THE DATA:
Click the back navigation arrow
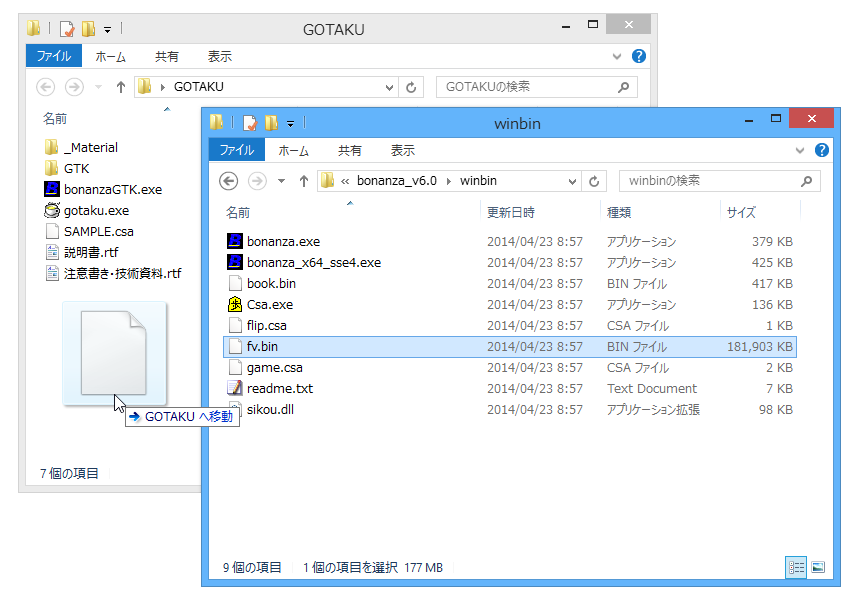The height and width of the screenshot is (600, 860). (228, 180)
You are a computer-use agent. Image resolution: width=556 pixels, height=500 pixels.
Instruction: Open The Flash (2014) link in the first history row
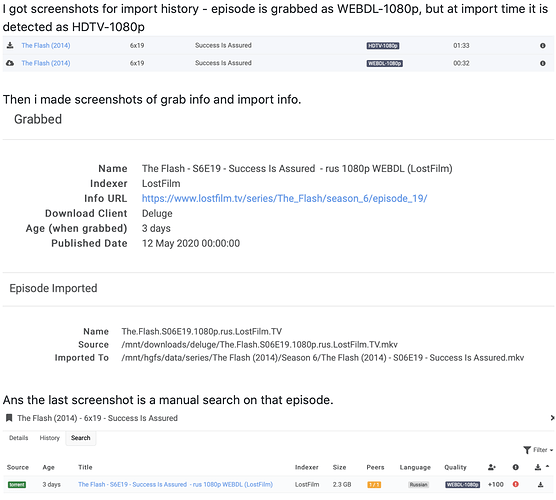click(x=46, y=45)
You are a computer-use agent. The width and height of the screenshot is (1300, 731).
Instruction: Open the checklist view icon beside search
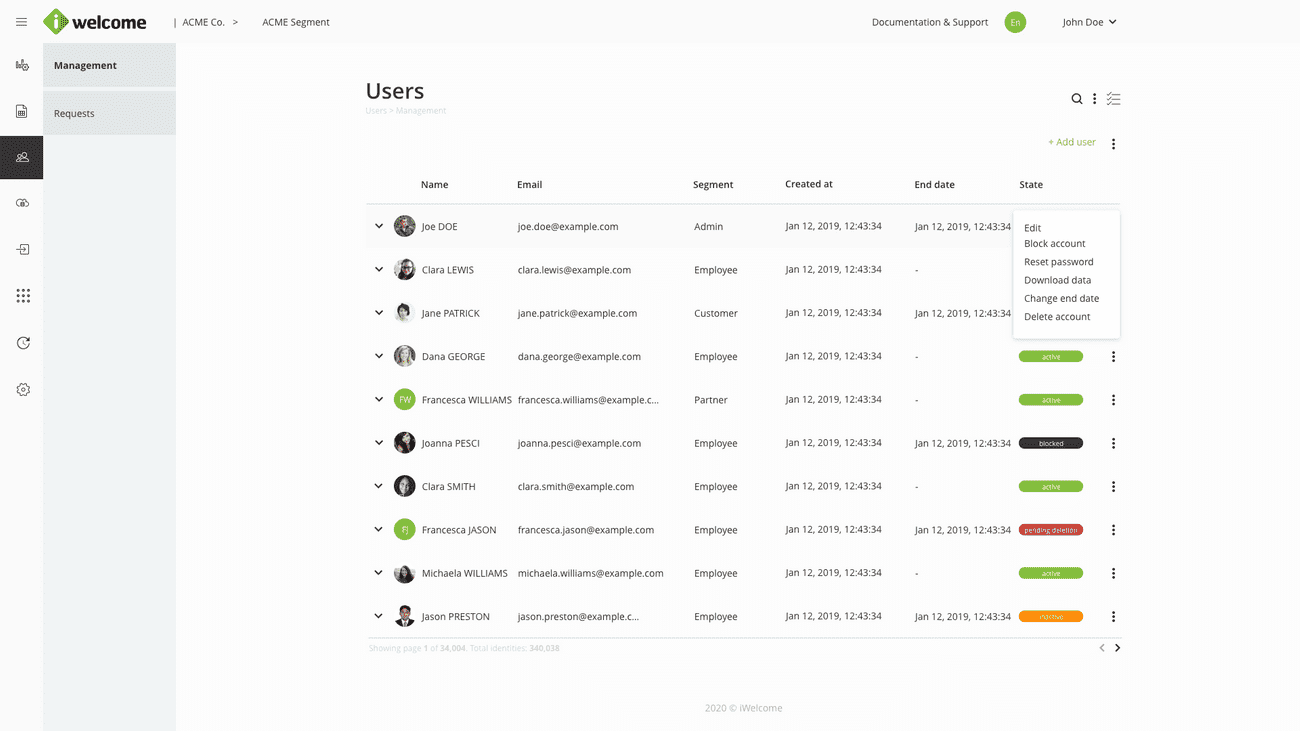pyautogui.click(x=1113, y=99)

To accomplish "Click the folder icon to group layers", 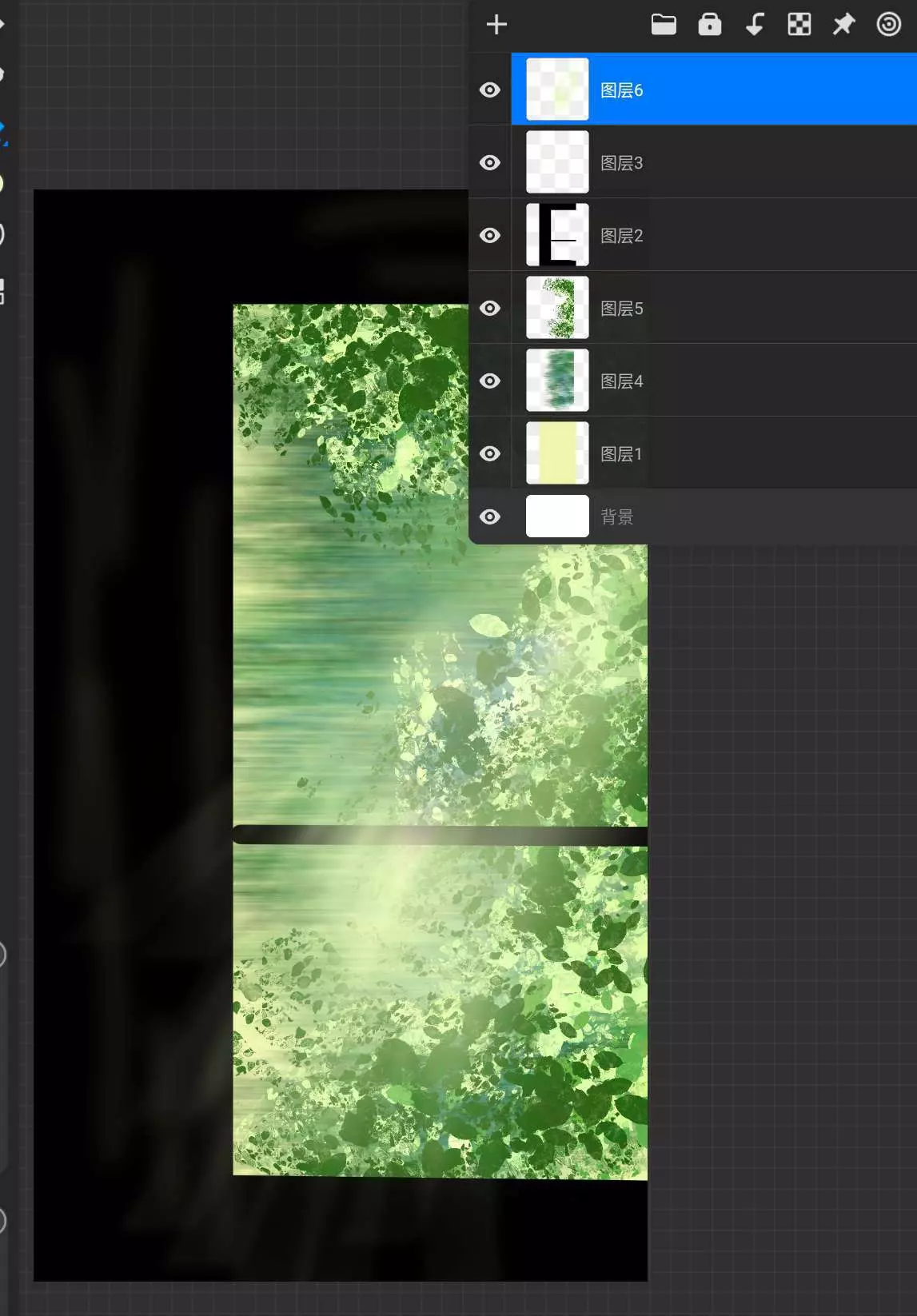I will point(664,25).
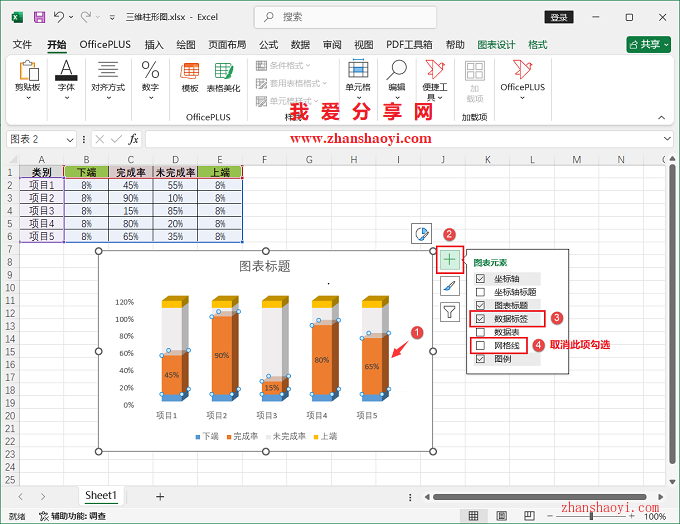Open the 图表设计 chart design tab

tap(496, 45)
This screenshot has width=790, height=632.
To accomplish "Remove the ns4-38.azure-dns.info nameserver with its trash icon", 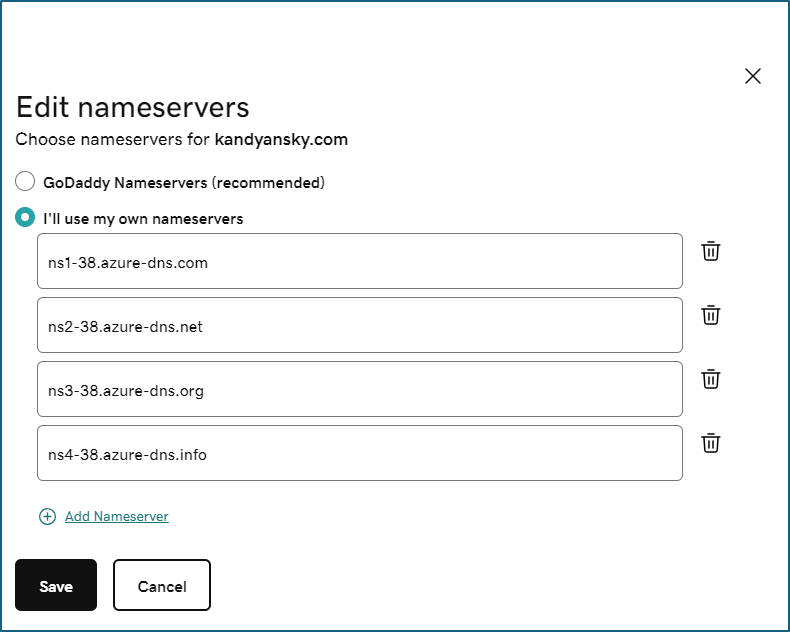I will pos(710,443).
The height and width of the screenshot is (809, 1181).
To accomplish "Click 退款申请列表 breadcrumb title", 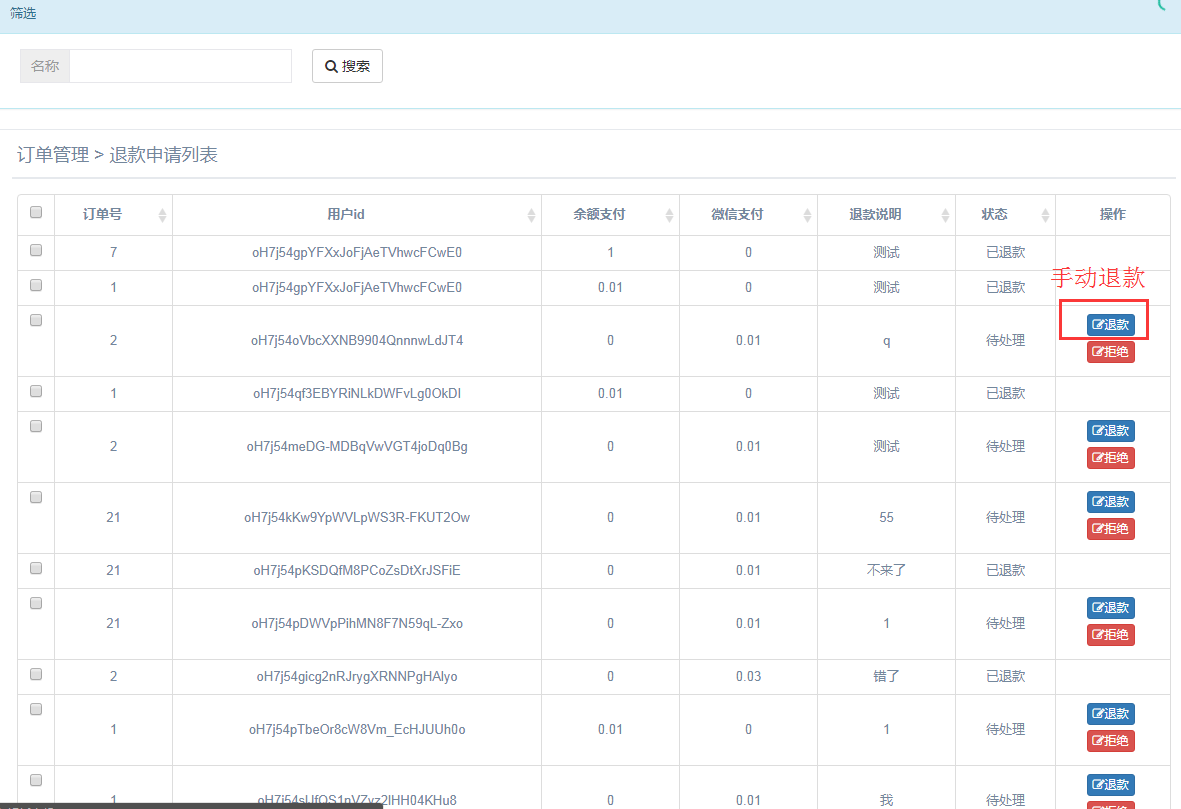I will click(163, 155).
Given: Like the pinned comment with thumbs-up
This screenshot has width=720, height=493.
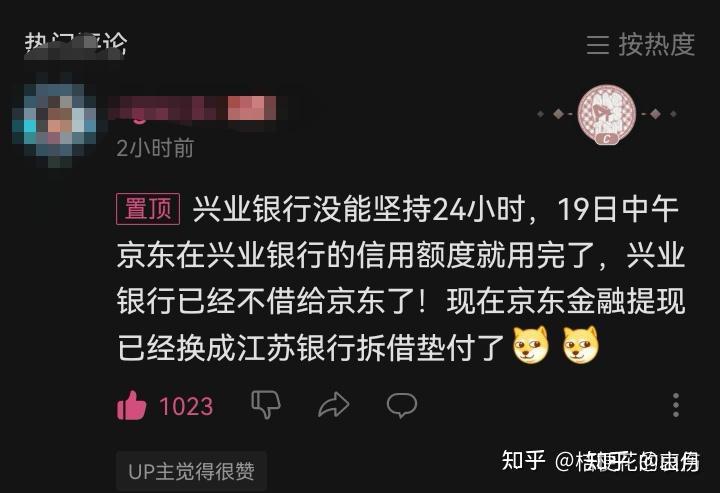Looking at the screenshot, I should coord(131,405).
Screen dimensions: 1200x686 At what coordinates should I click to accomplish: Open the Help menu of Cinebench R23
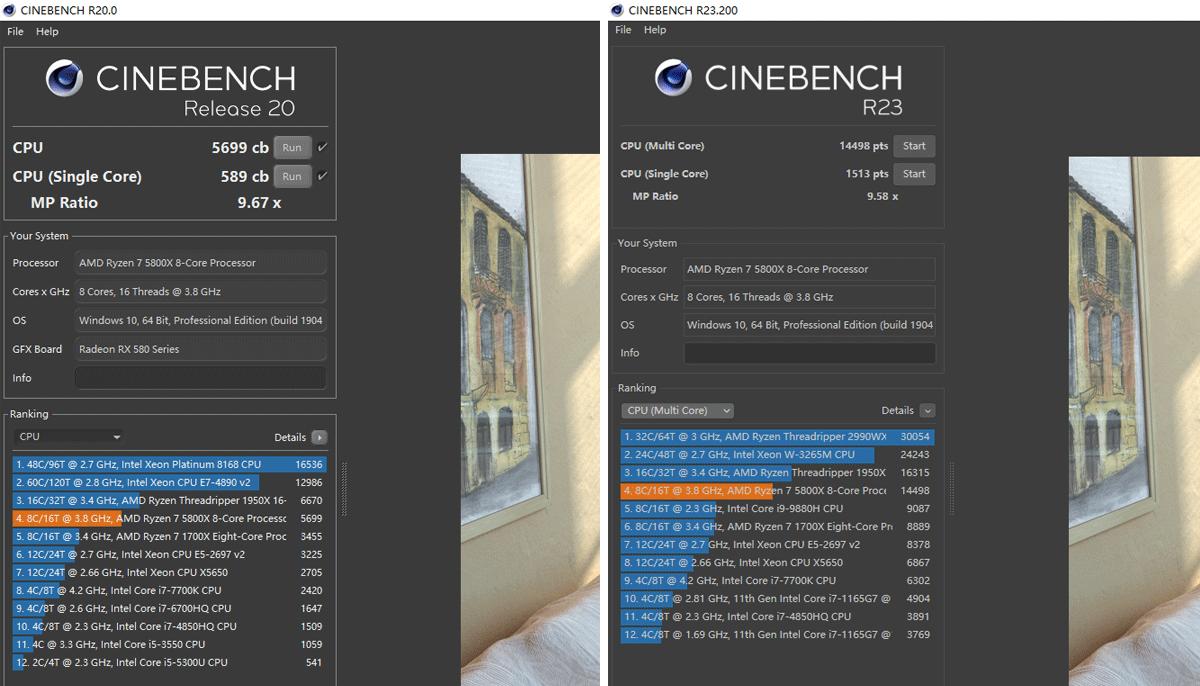655,30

TASK OBJECTIVE: In the records above, how many lines hold the string "computer"? Reply with only the number.

ANSWER BOX: 2